= Against a Wen =

Anglo-Saxon metrical charm

"Against a Wen" is an Anglo-Saxon metrical charm of 11th-century date, one of twelve surviving. It occurs in a blank space on folio 106v of Royal MS 4 A XIV, a 10th-century manuscript containing various religious texts. The target of the charm is a wen or cyst, which it addresses in the second person, commanding it to leave the affected body.

== Analysis ==
Along with eight of the other metrical charms, Felix Grendon classifies "Against a Wen" under class A, "exorcisms of diseases or disease-spirits". According to him, it belongs to a subset of exorcism charms that are "distinctly reminiscent of
Heathendom", containing "numerous allusions to Heathen beliefs, customs, and practices". Analysing the charm, he writes, "This is a quaint charm, quite unlike any other in the A group: it lacks the epic passage and the heroic style characteristic of the poetic incantations.
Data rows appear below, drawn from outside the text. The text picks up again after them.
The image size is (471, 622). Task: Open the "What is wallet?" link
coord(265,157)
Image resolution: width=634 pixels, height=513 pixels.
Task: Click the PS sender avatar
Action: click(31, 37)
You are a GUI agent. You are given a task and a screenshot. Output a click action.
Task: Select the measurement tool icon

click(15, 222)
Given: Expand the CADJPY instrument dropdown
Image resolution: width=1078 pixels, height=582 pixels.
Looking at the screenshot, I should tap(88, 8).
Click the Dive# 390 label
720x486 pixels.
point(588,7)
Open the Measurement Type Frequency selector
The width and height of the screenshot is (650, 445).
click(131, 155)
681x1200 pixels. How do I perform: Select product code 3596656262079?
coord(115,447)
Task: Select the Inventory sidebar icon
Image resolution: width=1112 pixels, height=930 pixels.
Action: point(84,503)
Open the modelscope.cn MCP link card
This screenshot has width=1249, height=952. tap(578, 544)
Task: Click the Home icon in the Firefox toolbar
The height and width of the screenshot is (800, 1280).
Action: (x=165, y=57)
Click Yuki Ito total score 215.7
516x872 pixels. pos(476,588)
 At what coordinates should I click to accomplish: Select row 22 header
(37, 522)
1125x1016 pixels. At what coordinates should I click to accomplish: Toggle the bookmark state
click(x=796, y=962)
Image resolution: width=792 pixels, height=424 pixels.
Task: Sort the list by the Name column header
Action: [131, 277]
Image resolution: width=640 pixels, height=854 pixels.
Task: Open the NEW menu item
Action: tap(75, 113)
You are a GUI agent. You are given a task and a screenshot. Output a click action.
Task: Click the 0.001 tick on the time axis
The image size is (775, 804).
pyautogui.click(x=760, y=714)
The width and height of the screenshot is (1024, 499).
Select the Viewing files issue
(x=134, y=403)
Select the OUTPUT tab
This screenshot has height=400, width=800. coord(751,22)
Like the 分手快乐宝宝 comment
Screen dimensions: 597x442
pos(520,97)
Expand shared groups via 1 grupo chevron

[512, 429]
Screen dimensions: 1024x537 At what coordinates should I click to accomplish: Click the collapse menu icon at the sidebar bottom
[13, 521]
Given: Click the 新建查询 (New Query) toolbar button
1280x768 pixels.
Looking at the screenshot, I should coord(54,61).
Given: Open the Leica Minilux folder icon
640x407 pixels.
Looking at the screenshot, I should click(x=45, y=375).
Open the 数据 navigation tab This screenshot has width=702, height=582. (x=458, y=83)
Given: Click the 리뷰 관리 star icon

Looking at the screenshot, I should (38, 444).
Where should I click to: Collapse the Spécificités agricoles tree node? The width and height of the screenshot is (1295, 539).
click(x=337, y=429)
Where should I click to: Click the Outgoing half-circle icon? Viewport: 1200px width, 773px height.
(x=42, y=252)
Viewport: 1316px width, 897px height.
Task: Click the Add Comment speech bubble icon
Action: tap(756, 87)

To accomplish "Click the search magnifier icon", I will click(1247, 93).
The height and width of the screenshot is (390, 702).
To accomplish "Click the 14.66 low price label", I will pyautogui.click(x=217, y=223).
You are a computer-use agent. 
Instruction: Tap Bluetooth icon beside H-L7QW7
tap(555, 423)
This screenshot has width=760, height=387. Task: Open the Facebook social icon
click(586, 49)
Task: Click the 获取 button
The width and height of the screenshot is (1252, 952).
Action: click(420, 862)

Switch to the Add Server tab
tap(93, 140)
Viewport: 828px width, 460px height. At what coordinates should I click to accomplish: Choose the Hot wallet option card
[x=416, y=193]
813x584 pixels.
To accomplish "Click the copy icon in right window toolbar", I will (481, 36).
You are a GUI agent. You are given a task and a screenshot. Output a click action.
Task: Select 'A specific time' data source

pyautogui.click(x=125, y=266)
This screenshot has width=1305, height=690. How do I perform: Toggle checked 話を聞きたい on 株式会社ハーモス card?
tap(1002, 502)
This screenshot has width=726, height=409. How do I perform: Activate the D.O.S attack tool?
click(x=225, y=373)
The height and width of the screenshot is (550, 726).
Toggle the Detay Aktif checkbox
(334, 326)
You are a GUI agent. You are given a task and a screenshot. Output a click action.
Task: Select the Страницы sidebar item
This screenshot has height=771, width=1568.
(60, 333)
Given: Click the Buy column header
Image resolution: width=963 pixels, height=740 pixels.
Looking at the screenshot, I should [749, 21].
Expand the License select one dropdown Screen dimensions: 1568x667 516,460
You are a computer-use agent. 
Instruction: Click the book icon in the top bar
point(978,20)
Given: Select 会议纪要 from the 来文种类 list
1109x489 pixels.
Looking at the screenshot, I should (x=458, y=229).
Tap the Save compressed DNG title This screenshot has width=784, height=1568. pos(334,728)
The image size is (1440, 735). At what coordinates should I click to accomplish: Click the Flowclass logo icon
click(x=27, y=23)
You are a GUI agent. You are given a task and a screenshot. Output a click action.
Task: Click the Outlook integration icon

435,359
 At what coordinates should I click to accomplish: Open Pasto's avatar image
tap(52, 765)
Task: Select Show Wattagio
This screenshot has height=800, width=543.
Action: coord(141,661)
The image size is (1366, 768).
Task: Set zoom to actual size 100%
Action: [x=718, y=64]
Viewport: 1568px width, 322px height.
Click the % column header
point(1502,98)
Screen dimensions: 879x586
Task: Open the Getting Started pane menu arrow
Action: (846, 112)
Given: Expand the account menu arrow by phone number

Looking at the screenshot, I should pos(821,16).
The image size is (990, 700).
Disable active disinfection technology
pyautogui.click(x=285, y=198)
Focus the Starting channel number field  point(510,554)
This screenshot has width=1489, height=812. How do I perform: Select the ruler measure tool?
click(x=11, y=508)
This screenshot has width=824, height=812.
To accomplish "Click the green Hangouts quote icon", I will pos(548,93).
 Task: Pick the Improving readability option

The exorcist first uses a command formula (lines 1–3), then adopts a persuasive tone in lines 4–5, only to return to another command in lines 6–7, and to a typical exorcism (lines 8–13) based on similitude [...] The passage includes a series of six similes, whose force rests on sympathy between the respective similes and the desired extinction of the wen."

==Appearances in popular culture==
The charm features in "Baldur", the eighteenth episode of the fifth series of Vikings, in which Queen Judith seeks the help of a witch for a breast tumour.